I believe it makes more sense, and it’d help me personally with a project if GetTouchingParts() returns an array of all the parts touching the parent, regardless of whether or not their CanCollide property is set to true.
Edit: My apologies! CanCollide parts are returned, the wiki just says otherwise.
I just experimented with this, and it only returns intersecting parts if they are BOTH CanCollide. Why doesn’t it check for both? It is easy for the dev to make their own parameters for functions like this. Can we have it so it can check for both CanCollide and NON-CanCollide?
As someone about to spend quite a bit of time solving for this, is there a chance we can get an API method for BasePart:IsIntersecting(Instance <BasePart>)?
Fortunately for @Quenty, I already did all the math for him.
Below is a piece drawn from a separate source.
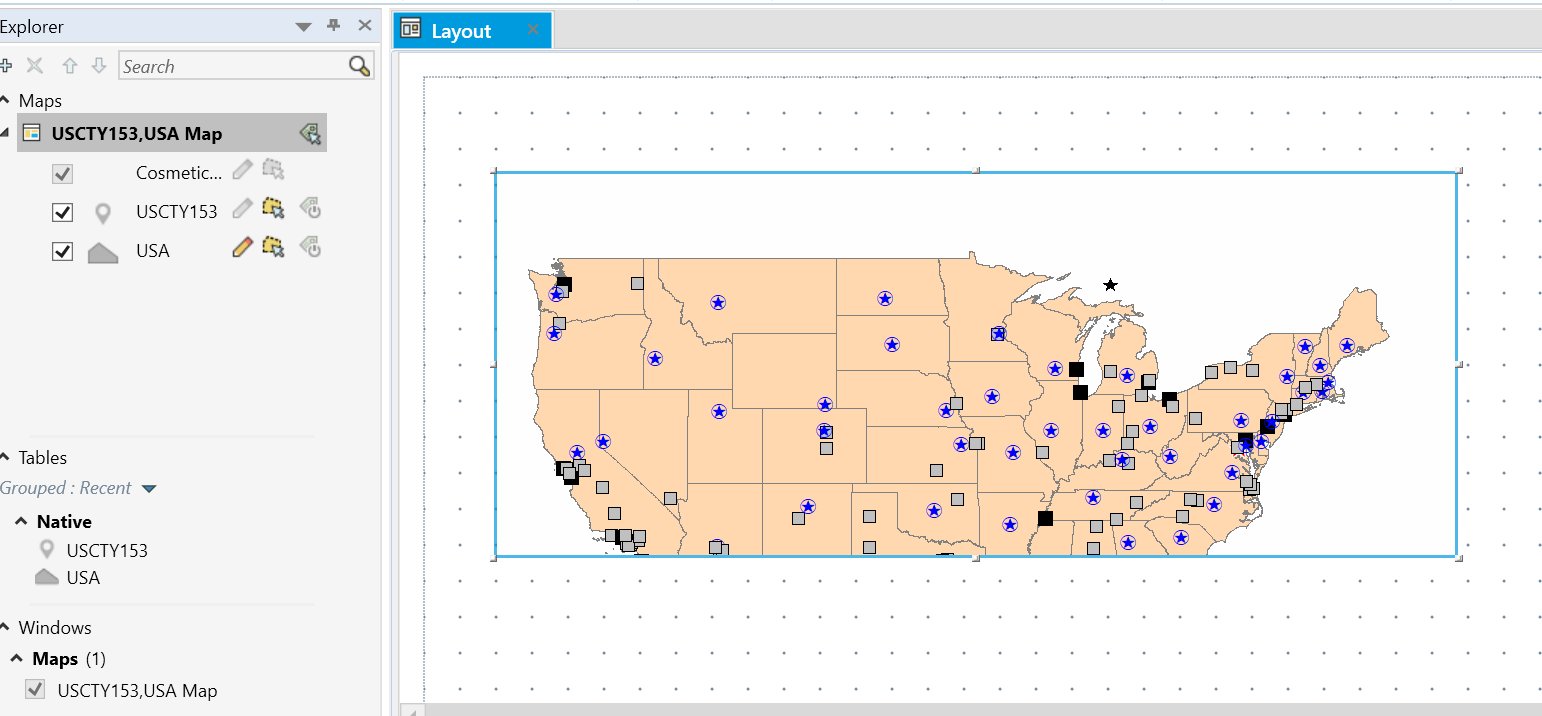Click the add item plus icon in Explorer toolbar
This screenshot has height=716, width=1542.
8,65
Also, what he actually wants is a better alternative to region3s and a way to test for intersection.
Namely:
ConvexMesh or, better yet, Mesh objects which are like Region3 in that they define a region.
mesh=ConvexMesh.FromPlanes(arrayOfPlanes)
mesh=ConvexMesh.FromParts(array of parts, or directory, or singular part)
with mutable properties:
mesh.Size
mesh.CFrame
and possibly even the immutable property:
mesh.ConstructingPlanes
And then
mesh:FindPartsInConvexMesh(directory)
mesh:IsIntersecting(singular part or array of ConvexMeshes or array of parts)
Or something like this.
These are the methods we want which @Quenty doesn’t know he wants, but actually does want.